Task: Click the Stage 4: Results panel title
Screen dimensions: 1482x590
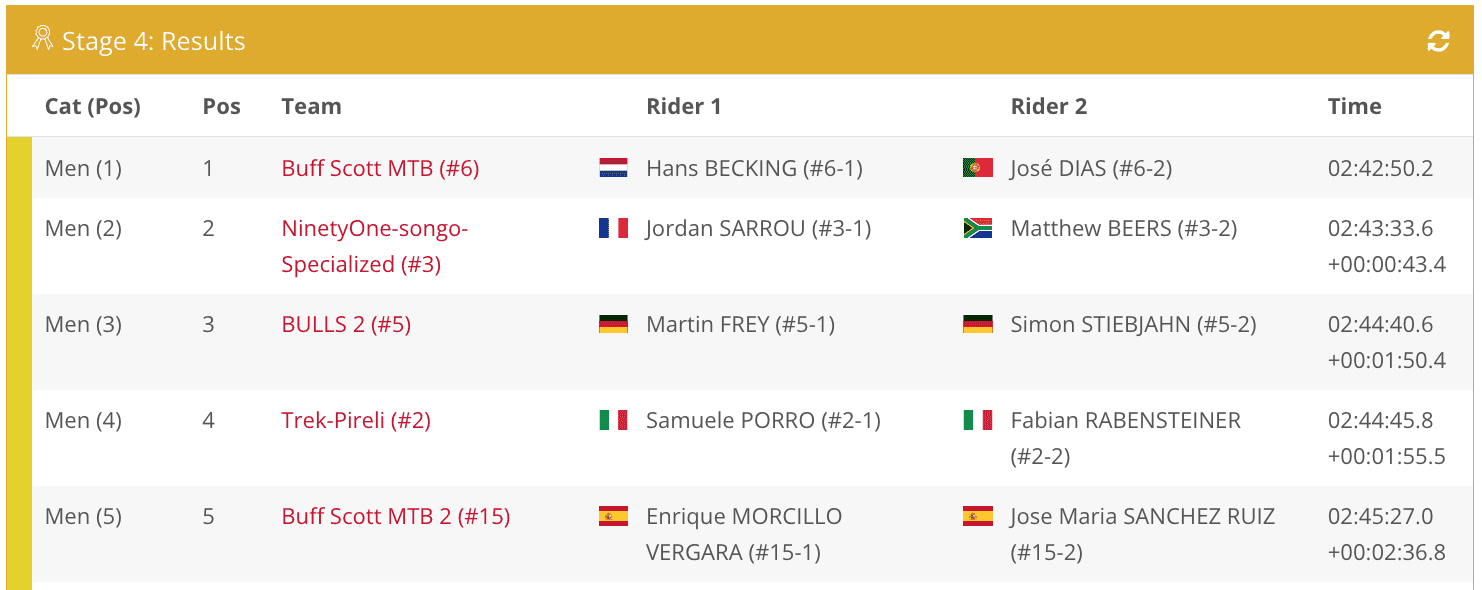Action: (x=153, y=41)
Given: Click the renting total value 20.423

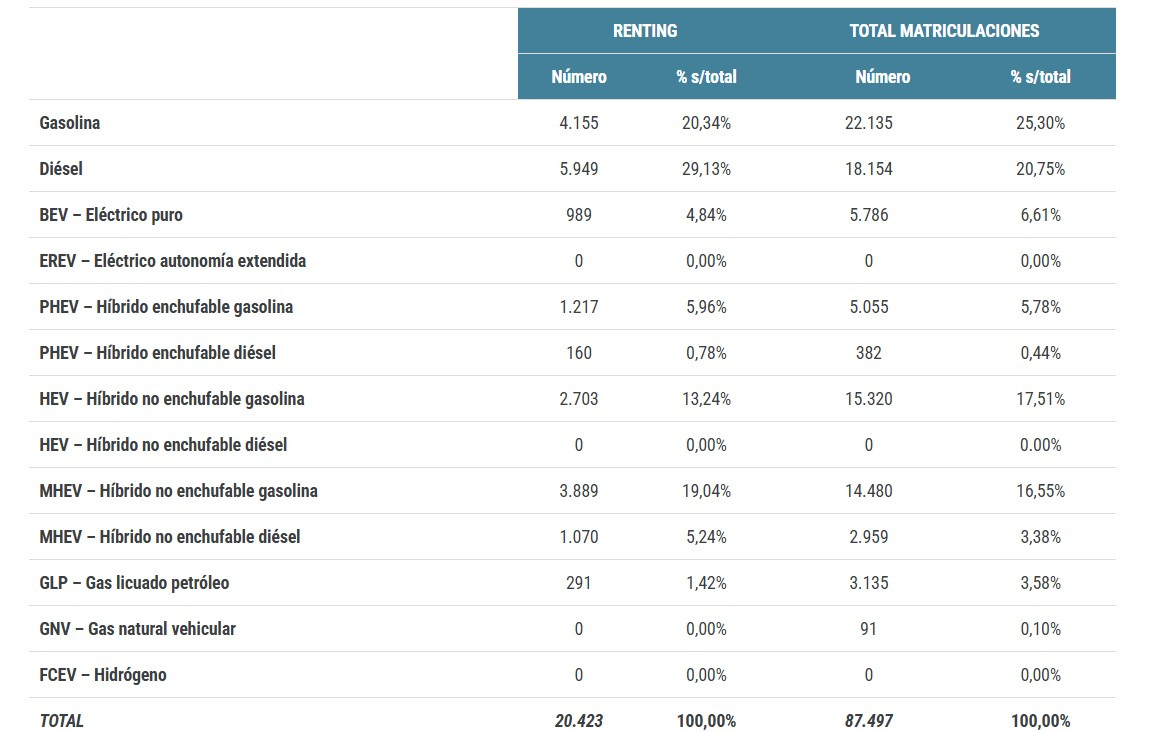Looking at the screenshot, I should coord(579,721).
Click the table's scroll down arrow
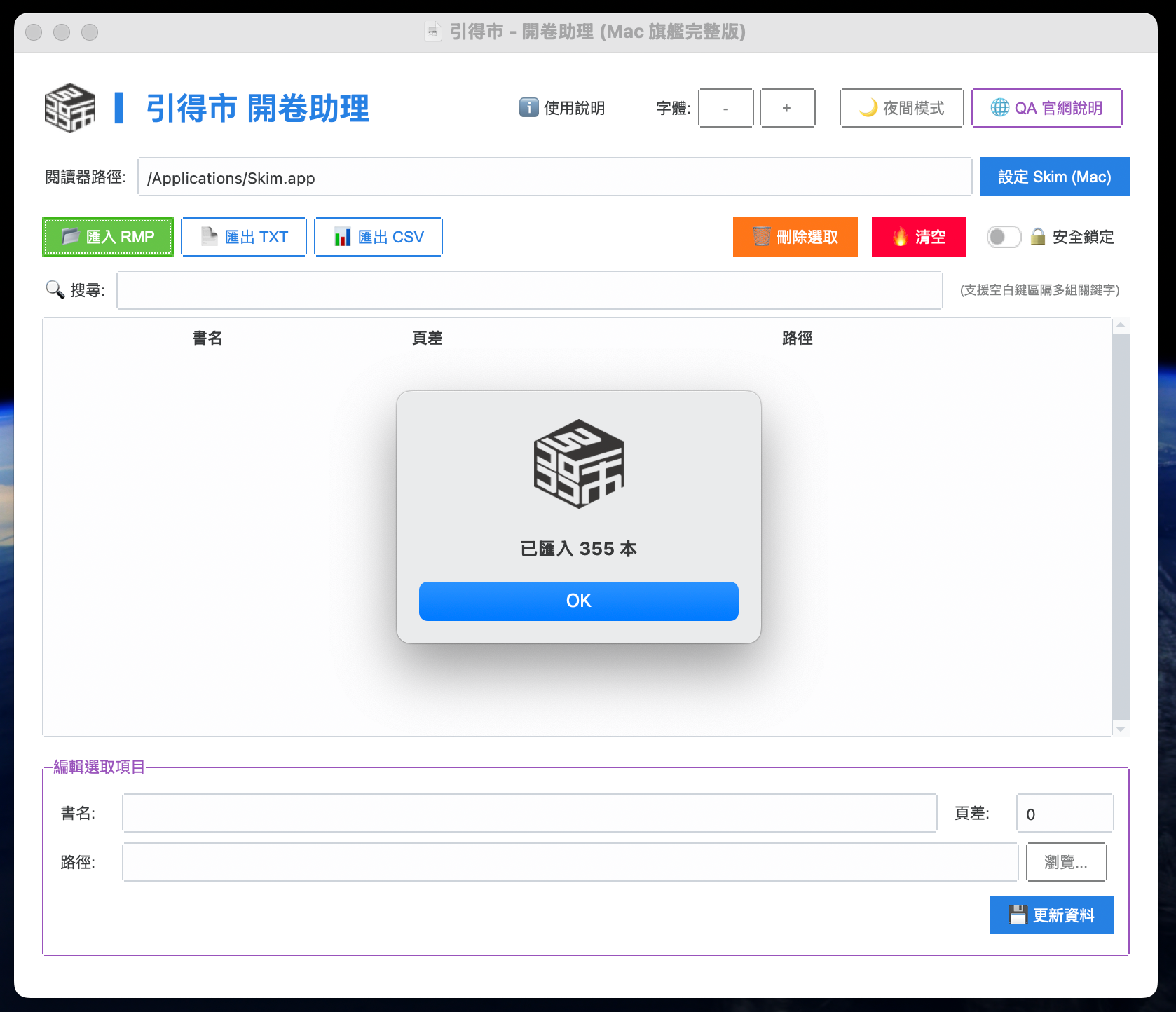Viewport: 1176px width, 1012px height. (1121, 730)
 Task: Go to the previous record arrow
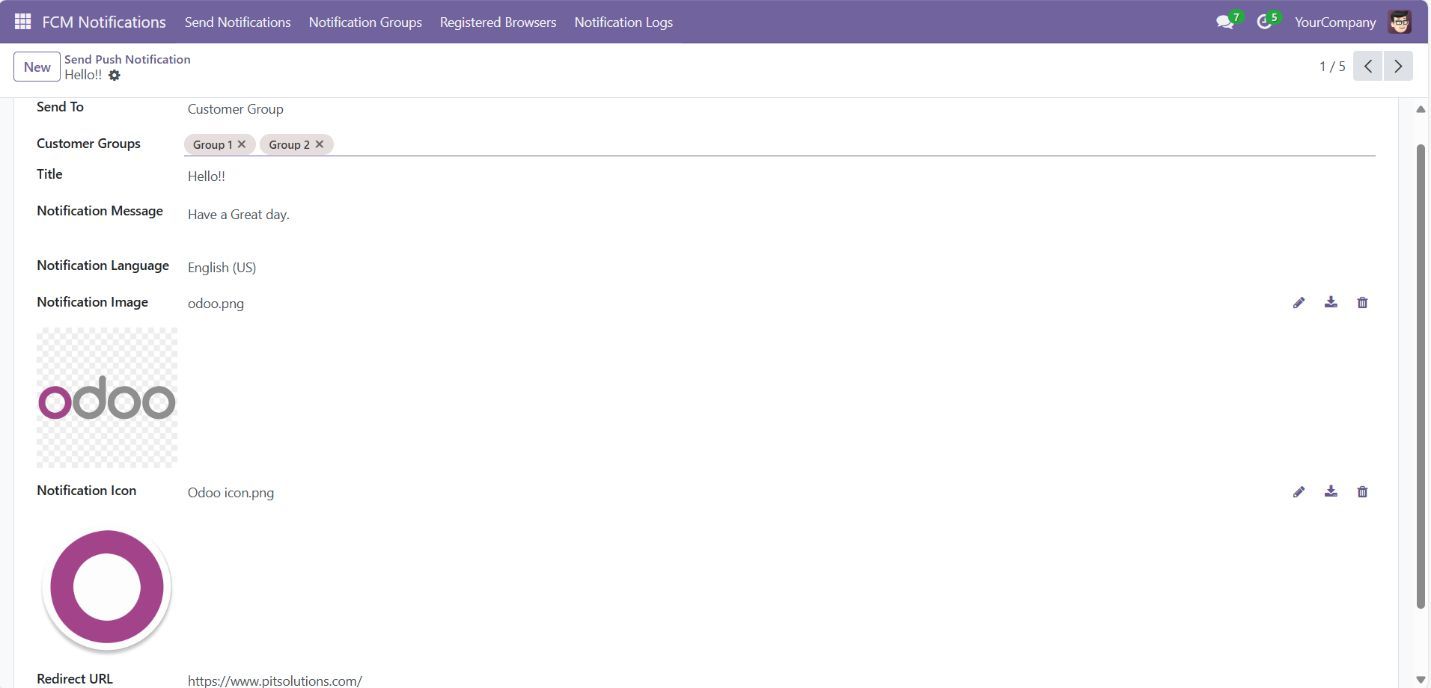point(1367,66)
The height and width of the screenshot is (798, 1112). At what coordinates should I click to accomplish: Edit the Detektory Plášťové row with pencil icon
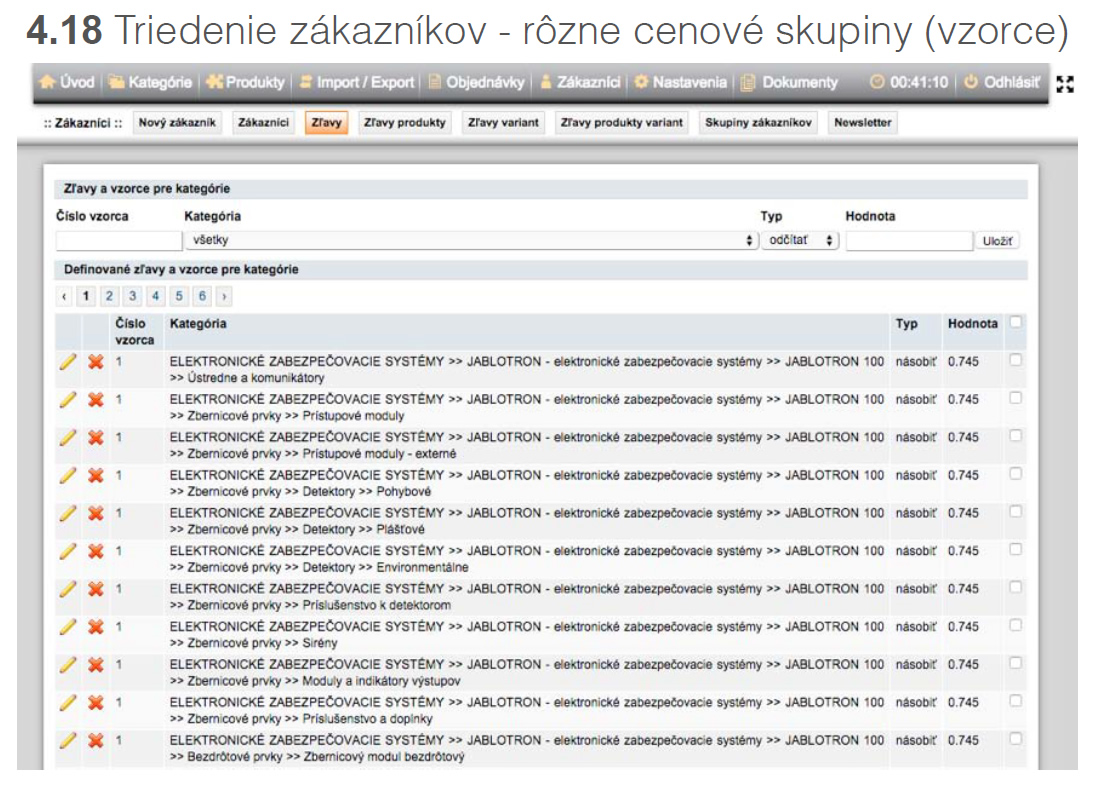[68, 513]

**What to produce:**
Once you find the line containing "Click the table's scroll down arrow", transcribe it and each line after it to the end of the records exactly, and leave out the pictures.

**Final answer:**
Click the table's scroll down arrow
Viewport: 1176px width, 1012px height. (1121, 730)
 Task: Go to the previous record arrow
point(1367,66)
The height and width of the screenshot is (798, 1112). At what coordinates should I click to accomplish: Edit the Detektory Plášťové row with pencil icon
[68, 513]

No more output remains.